‘The long term fight’: How Democrats plan to save voting rights

‘The long term fight’: How Democrats plan to save voting rights

For half a century, Virginia was subject to rules under the Voting Rights Act of 1965 preventing states from imposing discriminatory laws that disenfranchised generations of voters.

In 2013, those guardrails were removed by the US Supreme Court, gutting a critical provision from the landmark civil rights law that requires states with histories of discrimination to get federal approval before imposing new rules.

So Virginia wrote its own.

Signed into law this spring, the Voting Rights Act of Virginia – the first southern state with its own version of the law – imposes on itself the same standards for writing new election rules under previous federal preclearance guidelines.
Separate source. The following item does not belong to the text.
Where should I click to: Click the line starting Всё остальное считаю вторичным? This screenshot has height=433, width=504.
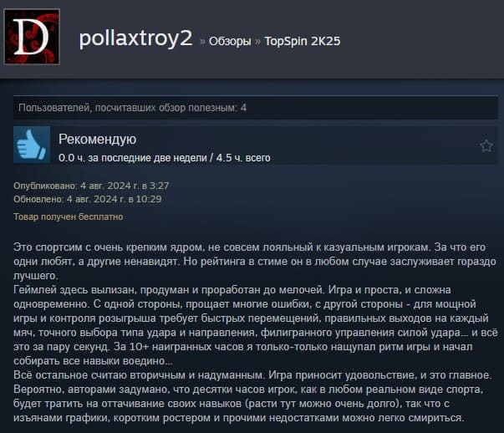click(252, 375)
Within the last two years, the state’s Democrat-controlled General Assembly and Governor Ralph Northam have secured no-excuse mail-in ballots, repealed a restrictive voter ID law, enacted automatic voter registration and made Election Day a state holiday – marking a radical expansion of voting rights that advocates now are fighting to protect, or risk undermining generational progress against a tide of suppressive voting laws across the US.

“It can go away,” said the bill’s author, Virginia Representative Marcia Price.

“I think people sometimes don’t really understand how fragile this process really is,” she told The Independent. “In my eyes, America’s democracy started in 1965 and not a day before that. What are we doing to protect it, feed it and nurture it? I think the next step is continuing to protect the progress that we’ve made and fighting back against the big lie.”

That lie is coursing through state houses, campaign trails and in the halls of Congress, splintering into myths about the failed insurrection it inspired at the Capitol and conspiracy theories fuelling so-called “audits” of state-level election results.

Emboldened by Donald Trump’s baseless “stolen election” narrative under the guise of preserving “election integrity” and “voter confidence” despite record-setting turnout in 2020 elections, Republican leaders in at least 17 states have enacted at least 28 new laws so far this year that restrict access to the ballot.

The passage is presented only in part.